Useless, attribute was public anyway, remove it

37 + def get_error_types(self):
38 + return self.type

This should be a class level property, JobFailReason.FAULT_xxx

+ detail_msg = "\r" + r[1] + " -- " + r[2]

\r ? really?

review: Needs Fixing
148. By Spring Zhang

use flake8 check to align PEP8

149. By Spring Zhang

Modify due to comments.

1. use namedtuple
2. use class property

Revision history for this message
Spring Zhang (qzhang) wrote :

Modify due to comments. And add a warning status of health check.

review: Needs Resubmitting
Revision history for this message
Paul Larson (pwlars) wrote :

I don't think we want to do this. One of the uses of health checks is to catch problems with lava after performing an update. The idea is that we would set all health statuses to unknown when doing the update, and force a health check before they process any new jobs. If there's a bug we introduced that drastically interferes with processing jobs then it can catch it, and prevent any more jobs from running.

review: Disapprove
150. By Spring Zhang

Revert to put board offline onece check job failed

151. By Spring Zhang

merge from upstream and revert

Revision history for this message
Spring Zhang (qzhang) wrote :

Now it is back to put board offline once there is a job failure, only add some possible reasons from job log file.
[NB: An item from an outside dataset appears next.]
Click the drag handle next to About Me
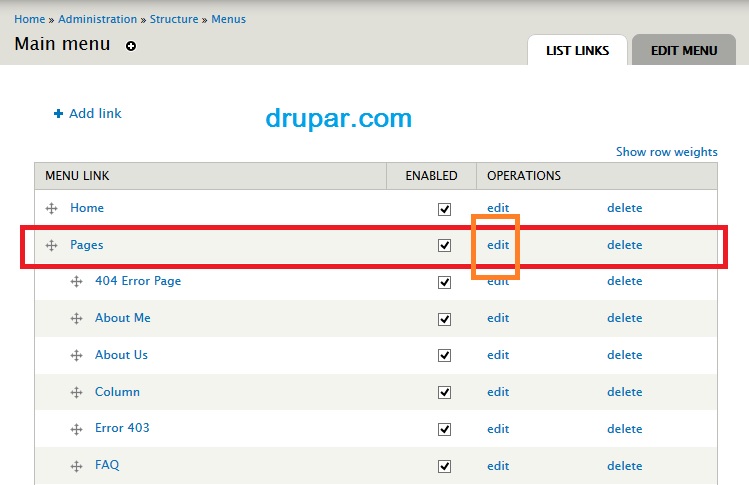Viewport: 749px width, 485px height. pyautogui.click(x=76, y=319)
review: Needs Resubmitting
Revision history for this message
Zygmunt Krynicki (zyga) wrote :

72 + JobFailReason.M("tar: You must specify one of the",

You can just say M as it is already in scope.

144 + if not 'server' in params or \
145 + not isinstance(params['server'], unicode):

The general consensus around using trailing \ is not to do it. Please use parentheses in this case.
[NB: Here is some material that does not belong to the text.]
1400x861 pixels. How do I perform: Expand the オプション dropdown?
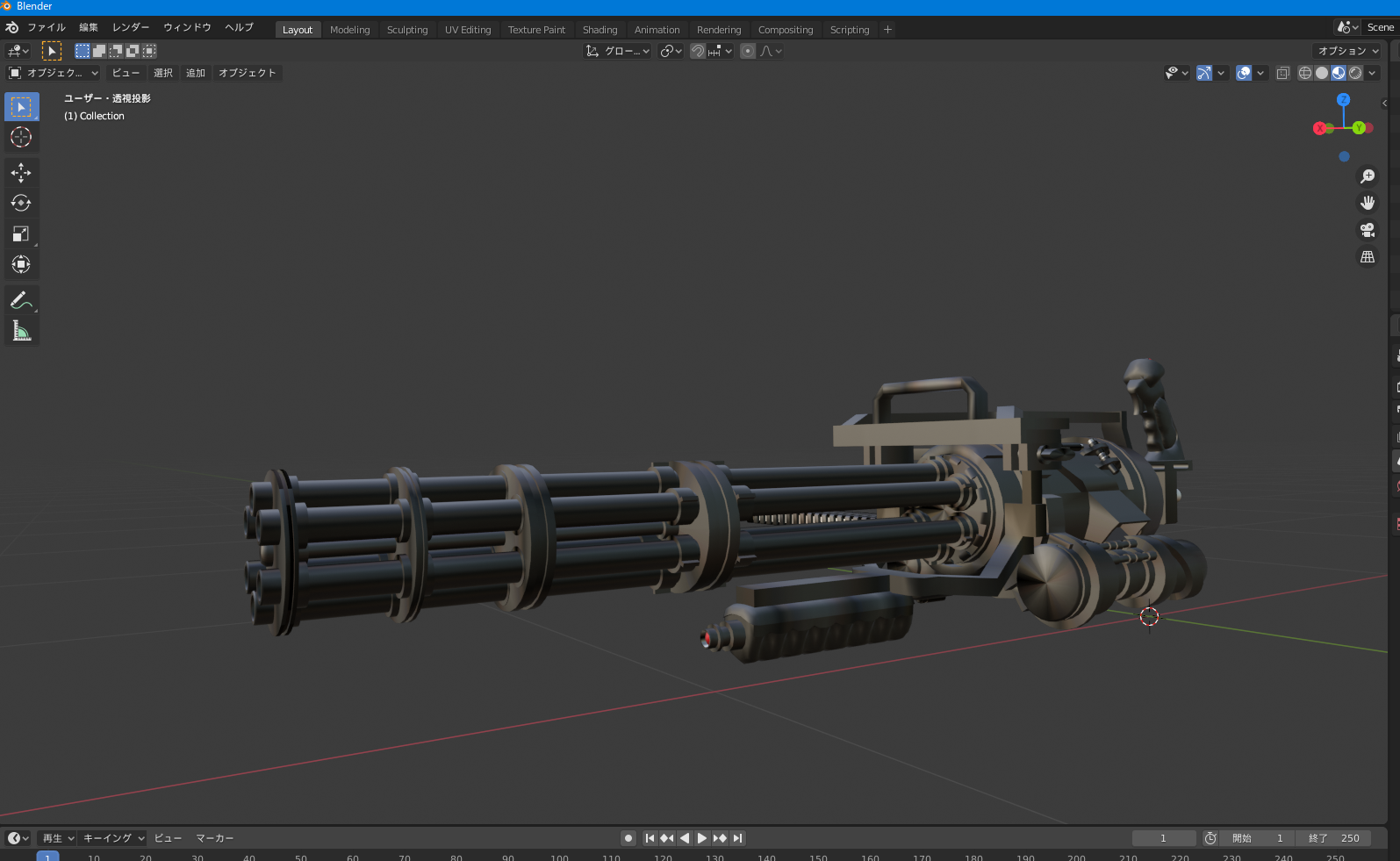(x=1347, y=51)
>>> if (something \n rest of if):

+ JobFailReason.FAULT_LAVA, "deployment failed due to untar issue"),

You can say self.FAULT_LAVA, this is shorter and is usually preferred.

99 + errors = ""
100 + for r in self._health_check_reason:
101 + errors += "\n" + r.match_text + " -- " + r.reason
102 + return errors

Don't join strings like this in python. It is quadratic in complexity.
Instead use str.join(), it is linear in complexity and you get the number of glue elements right (you otherwise get the unneeded leading newline). Compare:

return "\n".join(
           ["{0.match_text} -- {0.reason}".format(r)
           for f in self._health_check_reason])

review: Needs Fixing
152. By Spring Zhang

merge from mainline

153. By Spring Zhang

modify due to comments

154. By Spring Zhang

Add more error message text

155. By Spring Zhang

1. modify nameturple name to a make-sense one
2. use FieldFile to read logfile

Revision history for this message
Spring Zhang (qzhang) wrote :

1. Fix due to comments.
2. Have a test.

review: Needs Resubmitting
Revision history for this message
Michael Hudson-Doyle (mwhudson) wrote :

Firstly I should apologise; I think I said that I'd look at this weeks ago and haven't.

I definitely like the idea of attempting, even quite crudely, to automatically fish problems out of the log.

I don't think having a static list in the source is a very good way of doing this though -- perhaps we could have a simple table containing regular expressions and explanations that you could edit through the admin interface?

Also, I think if we're going to put more information in the transition table (which sounds fine), we should display it better. We have markdown support in lava-server already so it should be possible to render it as markdown if we really want to... (I also think we should be able to edit the most recent offline reason, but that surely is a separate bug).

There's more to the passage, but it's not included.